Frances Glessner Lee was a very wealthy grandmother who founded the Department of Legal medicine at Harvard in 1936. She was also a police captain in New Hampshire so she certainly had the background to complete these highly detailed scenes of murder and mayhem. She was meticulous in her work and brought this preciseness to her dioramas. These aren't pretty scenes, these are rooms full of blood and death.
She took her experience and in the 1940s and 1950s built these dollhouse scenes based on real crimes. She used her murderous dollhouses to train detectives to solve real crimes. These 18 dioramas are still used today to solves crimes.
The 18 dioramas are built on a scale of 1:12. What is incredible about them is the level of detail put into every room she built. Lee did not overlook any detail, furniture, shoes, pencils, bloodstained rugs, wallpaper, mirrors, dolls, a mouse made from a pussy willow, kitchen utensils, all play a part in this fantastic yet deadly world of crime solving.
The level of detail she learned from working as police officer to solve crimes she brought to creating her nutshell scenes. She constructed three nutshells a year. Lee made each miniature corpse herself, with bisque parts used for German dolls.She painted each face in tones as to indicate how long the person lay there deceased. She painted one doll a crimson pink to indicate carbon monoxide poisoning. She made all the doll clothes herself. She knit stocking with needles the size of straight pins.
Lee used a carpenter friend who helped her build the rooms. For the interior scenes she used many of the miniature objects she collected from her travels around the world.

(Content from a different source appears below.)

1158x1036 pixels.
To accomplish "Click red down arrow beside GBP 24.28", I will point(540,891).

Kitchen accessories, mirrors, fixtures, shrubs, cars, fabrics all made their way into her scenes. Wallpaper was picked from wallpaper books to reflect the victim's lifestyle. She worked from police reports and photographs and changed things to make the crime harder to solve.

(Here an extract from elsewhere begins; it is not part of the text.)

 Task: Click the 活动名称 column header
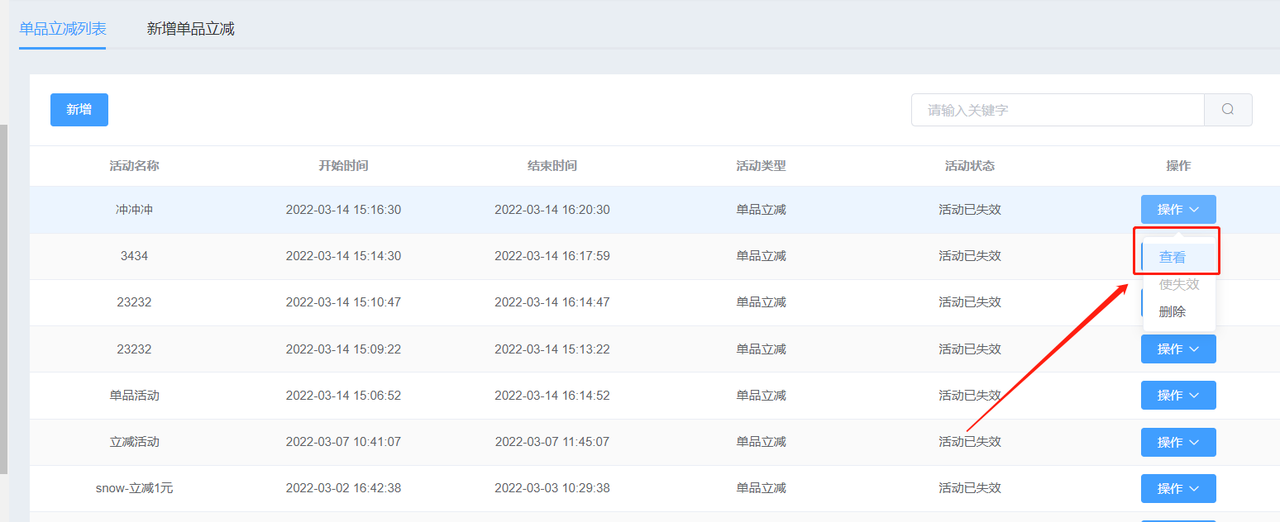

Corinne May Botz's color photographs draw you into the crime scenes and capture every small detail. She portrays Lee's world presenting the dark side of domestic life, unveiling tales of prostitution, alcoholism, and adultery. The accompanying line drawings, specially prepared for this volume, highlight the noteworthy forensic evidence in each case. Botz's introductory essay, which draws on archival research and interviews with Lee's family and police colleagues, presents an incredible portrait of this fascinating woman.